Actually, playlists are stored as linked lists in mpv. Linked lists have other advantages, such as being able to add/remove entries or concatenate playlists in O(1), but come at the cost of slow seeking (O(n)). An array like you are suggesting would have the opposite issue - appending, inserting, or removing playlist entries would become much slower for large lists as well.

But we could get a best-of-both worlds tradeoff here by using some smarter structure like a finger tree, which would allow us O(log n) access with amortized O(1) insert/delete/append/concatenate.

Patches welcome

haasn commented 6 years ago

NB. actually the main reason linked lists are slow are not so much because of the number of operations but because chasing down all those pointers (= indirect memory accesses = random access pattern = cache misses) is slow.

It's possible that even with O(n) insert/delete/concat we would be better off by using an array here, since an array copy is mostly sequential/linear memory access which probably has much better performance for the same number of elements. That could be simpler to try.
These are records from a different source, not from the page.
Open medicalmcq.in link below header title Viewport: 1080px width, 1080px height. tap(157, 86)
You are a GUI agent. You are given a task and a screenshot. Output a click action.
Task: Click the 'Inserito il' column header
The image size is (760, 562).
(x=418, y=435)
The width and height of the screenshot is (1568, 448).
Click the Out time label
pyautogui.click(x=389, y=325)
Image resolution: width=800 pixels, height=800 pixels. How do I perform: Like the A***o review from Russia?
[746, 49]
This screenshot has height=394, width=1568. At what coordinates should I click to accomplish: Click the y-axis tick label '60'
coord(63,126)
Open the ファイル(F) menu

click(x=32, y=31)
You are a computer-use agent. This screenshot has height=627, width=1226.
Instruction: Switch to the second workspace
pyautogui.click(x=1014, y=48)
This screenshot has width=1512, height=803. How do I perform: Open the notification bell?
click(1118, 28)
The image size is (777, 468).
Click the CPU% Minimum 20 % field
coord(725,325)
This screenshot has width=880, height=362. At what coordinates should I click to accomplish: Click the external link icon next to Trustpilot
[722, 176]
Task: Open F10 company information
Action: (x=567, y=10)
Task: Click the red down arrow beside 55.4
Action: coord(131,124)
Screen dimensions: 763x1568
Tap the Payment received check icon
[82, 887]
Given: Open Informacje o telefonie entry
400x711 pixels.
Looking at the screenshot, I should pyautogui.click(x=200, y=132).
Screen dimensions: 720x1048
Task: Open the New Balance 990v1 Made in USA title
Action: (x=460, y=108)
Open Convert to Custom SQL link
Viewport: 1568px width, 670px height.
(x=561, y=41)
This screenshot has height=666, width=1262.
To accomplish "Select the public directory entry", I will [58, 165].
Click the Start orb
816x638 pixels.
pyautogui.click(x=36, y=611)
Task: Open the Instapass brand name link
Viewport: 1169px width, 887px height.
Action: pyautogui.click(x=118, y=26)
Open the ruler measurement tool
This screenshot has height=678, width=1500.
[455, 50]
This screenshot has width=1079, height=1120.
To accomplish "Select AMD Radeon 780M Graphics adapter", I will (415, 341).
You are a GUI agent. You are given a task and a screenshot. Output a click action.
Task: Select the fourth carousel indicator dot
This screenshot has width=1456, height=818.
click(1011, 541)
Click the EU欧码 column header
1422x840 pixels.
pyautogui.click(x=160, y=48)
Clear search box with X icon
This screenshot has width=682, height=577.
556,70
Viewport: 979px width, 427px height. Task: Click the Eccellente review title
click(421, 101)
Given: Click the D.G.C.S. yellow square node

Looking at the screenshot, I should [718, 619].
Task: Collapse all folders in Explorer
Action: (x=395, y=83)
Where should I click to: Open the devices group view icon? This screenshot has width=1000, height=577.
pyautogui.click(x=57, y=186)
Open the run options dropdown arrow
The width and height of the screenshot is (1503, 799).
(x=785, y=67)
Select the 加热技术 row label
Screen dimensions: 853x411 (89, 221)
The API in common/playlist.h is relatively straightforward, so a drop-in replacement based on arrays instead of linked lists shouldn't be too difficult to implement.

Arcitec commented 6 years ago

@haasn Thank you for your detailed answer and thoughts! Aaaah, so it's a linked list where every "get item at X/prev/next" operation has to follow the whole chain until it finds the required item. Ouch.

But on the other hand, arrays are super problematic unless we pre-allocate lots of leading/trailing spaces (such as 1000 leading + 1000 trailing) to have room to easily prepend/append data (the most common operations) without having to re-allocate the whole array each time a single entry is added. But even with pre-allocation of leading/trailing room, we'll still have to re-allocate (or do tricky work) whenever we insert or delete items at arbitrary places. And things like moving items etc isn't so trivial either.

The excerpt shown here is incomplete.